(Collected data entries)

• • • • • • •

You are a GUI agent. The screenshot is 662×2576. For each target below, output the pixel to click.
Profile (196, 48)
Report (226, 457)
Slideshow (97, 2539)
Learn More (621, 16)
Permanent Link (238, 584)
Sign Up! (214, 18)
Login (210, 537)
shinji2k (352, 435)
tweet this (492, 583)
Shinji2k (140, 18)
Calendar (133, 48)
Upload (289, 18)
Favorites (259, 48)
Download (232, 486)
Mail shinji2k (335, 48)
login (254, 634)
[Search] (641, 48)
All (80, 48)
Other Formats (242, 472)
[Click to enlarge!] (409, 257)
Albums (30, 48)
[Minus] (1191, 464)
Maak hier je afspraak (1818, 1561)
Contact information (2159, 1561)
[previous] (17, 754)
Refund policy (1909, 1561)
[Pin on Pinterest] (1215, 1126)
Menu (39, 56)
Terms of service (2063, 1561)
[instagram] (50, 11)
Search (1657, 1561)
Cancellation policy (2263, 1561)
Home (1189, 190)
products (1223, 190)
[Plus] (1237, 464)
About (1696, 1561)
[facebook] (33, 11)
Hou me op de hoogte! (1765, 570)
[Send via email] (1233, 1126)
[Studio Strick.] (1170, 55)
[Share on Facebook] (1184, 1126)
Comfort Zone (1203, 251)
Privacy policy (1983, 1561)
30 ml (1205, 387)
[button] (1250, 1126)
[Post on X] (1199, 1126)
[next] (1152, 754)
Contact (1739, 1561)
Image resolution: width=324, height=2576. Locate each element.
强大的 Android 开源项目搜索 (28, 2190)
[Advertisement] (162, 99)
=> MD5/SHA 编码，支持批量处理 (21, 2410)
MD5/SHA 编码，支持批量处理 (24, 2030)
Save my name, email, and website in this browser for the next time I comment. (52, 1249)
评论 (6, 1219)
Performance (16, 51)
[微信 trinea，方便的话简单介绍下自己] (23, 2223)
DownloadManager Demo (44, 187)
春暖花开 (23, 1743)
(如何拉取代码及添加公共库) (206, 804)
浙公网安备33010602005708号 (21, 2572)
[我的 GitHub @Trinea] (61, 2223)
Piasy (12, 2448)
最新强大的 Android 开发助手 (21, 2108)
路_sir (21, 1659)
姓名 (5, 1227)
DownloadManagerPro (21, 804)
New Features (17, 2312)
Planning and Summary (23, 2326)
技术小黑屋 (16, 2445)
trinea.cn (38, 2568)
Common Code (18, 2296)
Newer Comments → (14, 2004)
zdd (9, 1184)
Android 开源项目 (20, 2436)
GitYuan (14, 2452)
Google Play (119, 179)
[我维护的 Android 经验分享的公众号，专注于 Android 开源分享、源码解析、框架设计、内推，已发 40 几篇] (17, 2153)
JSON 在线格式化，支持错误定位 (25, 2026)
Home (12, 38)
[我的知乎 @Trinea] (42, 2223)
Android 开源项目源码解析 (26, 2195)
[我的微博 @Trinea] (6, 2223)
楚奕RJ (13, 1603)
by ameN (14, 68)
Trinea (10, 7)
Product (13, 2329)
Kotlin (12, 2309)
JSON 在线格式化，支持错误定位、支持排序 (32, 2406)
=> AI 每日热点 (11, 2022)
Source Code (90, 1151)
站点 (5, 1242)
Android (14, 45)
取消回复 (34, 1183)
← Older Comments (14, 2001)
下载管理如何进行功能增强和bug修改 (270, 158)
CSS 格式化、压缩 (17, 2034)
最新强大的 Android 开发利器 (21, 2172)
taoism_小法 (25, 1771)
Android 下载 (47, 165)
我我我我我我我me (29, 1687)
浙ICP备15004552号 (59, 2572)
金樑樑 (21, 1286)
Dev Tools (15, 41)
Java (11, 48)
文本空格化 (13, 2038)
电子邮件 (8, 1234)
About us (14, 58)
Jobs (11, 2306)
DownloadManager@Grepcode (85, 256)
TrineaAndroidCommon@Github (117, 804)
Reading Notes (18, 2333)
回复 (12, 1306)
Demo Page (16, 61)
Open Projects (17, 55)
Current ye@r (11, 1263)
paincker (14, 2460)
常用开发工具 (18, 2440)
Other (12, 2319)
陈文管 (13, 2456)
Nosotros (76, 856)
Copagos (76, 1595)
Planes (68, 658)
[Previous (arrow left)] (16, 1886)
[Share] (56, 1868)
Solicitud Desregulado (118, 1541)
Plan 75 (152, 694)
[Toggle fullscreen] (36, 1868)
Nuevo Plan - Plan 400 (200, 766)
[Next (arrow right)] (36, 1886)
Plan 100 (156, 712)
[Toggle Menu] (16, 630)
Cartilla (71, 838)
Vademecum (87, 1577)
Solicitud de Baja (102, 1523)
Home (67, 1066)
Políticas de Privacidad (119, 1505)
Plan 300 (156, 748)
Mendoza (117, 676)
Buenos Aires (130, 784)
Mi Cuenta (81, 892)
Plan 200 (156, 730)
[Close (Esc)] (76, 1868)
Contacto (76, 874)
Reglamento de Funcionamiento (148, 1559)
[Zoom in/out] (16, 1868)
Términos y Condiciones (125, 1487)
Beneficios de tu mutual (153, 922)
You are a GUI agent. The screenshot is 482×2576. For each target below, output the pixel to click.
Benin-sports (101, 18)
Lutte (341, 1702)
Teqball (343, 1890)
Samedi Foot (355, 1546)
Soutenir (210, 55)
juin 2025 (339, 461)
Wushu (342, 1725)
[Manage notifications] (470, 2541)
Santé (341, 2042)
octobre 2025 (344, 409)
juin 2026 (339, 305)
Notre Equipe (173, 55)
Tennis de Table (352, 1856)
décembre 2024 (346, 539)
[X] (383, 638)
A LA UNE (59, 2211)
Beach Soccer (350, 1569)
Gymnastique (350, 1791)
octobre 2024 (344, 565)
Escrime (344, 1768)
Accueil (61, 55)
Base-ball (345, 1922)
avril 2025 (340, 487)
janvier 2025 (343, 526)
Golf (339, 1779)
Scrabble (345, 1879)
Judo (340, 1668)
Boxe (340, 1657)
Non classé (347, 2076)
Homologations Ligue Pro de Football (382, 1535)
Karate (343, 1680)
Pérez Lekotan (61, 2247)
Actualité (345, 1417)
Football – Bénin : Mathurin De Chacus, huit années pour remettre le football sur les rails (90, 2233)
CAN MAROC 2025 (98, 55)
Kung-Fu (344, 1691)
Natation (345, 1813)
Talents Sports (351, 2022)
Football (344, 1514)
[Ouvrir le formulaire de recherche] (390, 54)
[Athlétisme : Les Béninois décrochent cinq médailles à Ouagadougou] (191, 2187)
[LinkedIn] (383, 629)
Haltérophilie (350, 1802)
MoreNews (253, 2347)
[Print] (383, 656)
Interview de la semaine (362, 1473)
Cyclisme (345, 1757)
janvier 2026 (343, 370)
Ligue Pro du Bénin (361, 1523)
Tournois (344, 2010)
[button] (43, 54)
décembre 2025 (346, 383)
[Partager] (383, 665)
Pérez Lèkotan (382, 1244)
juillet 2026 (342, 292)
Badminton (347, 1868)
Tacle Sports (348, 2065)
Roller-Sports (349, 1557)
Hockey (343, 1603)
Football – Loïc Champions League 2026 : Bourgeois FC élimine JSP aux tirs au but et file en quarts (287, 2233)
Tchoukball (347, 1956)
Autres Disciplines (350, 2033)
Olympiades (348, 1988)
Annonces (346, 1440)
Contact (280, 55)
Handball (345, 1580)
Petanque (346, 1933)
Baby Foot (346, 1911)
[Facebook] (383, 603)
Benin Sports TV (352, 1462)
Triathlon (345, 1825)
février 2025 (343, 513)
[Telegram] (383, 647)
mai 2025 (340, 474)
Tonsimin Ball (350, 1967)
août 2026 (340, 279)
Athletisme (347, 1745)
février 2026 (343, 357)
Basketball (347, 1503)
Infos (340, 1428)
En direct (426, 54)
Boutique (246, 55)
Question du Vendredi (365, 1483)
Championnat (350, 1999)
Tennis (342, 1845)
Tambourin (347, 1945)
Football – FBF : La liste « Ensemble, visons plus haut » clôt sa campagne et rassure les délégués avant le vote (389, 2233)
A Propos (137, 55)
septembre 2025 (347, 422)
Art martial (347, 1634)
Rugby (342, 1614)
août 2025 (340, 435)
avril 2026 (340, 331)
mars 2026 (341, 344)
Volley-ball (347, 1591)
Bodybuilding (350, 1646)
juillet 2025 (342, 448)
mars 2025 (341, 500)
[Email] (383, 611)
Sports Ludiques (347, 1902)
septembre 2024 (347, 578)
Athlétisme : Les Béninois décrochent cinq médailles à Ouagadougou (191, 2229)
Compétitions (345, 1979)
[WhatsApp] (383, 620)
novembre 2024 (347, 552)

• • • • • • •

Please, from the entries above, set down exactly the lines from the one containing "[previous] (17, 754)" through the one containing "[我维护的 Android 经验分享的公众号，专注于", and only those.

[previous] (17, 754)
Refund policy (1909, 1561)
[Pin on Pinterest] (1215, 1126)
Menu (39, 56)
Terms of service (2063, 1561)
[instagram] (50, 11)
Search (1657, 1561)
Cancellation policy (2263, 1561)
Home (1189, 190)
products (1223, 190)
[Plus] (1237, 464)
About (1696, 1561)
[facebook] (33, 11)
Hou me op de hoogte! (1765, 570)
[Send via email] (1233, 1126)
[Studio Strick.] (1170, 55)
[Share on Facebook] (1184, 1126)
Comfort Zone (1203, 251)
Privacy policy (1983, 1561)
30 ml (1205, 387)
[button] (1250, 1126)
[Post on X] (1199, 1126)
[next] (1152, 754)
Contact (1739, 1561)
Image resolution: width=324, height=2576. Locate each element.
强大的 Android 开源项目搜索 (28, 2190)
[Advertisement] (162, 99)
=> MD5/SHA 编码，支持批量处理 (21, 2410)
MD5/SHA 编码，支持批量处理 (24, 2030)
Save my name, email, and website in this browser for the next time I comment. (52, 1249)
评论 (6, 1219)
Performance (16, 51)
[微信 trinea，方便的话简单介绍下自己] (23, 2223)
DownloadManager Demo (44, 187)
春暖花开 (23, 1743)
(如何拉取代码及添加公共库) (206, 804)
浙公网安备33010602005708号 (21, 2572)
[我的 GitHub @Trinea] (61, 2223)
Piasy (12, 2448)
最新强大的 Android 开发助手 (21, 2108)
路_sir (21, 1659)
姓名 (5, 1227)
DownloadManagerPro (21, 804)
New Features (17, 2312)
Planning and Summary (23, 2326)
技术小黑屋 (16, 2445)
trinea.cn (38, 2568)
Common Code (18, 2296)
Newer Comments → (14, 2004)
zdd (9, 1184)
Android 开源项目 (20, 2436)
GitYuan (14, 2452)
Google Play (119, 179)
[我维护的 Android 经验分享的公众号，专注于 Android 开源分享、源码解析、框架设计、内推，已发 40 几篇] (17, 2153)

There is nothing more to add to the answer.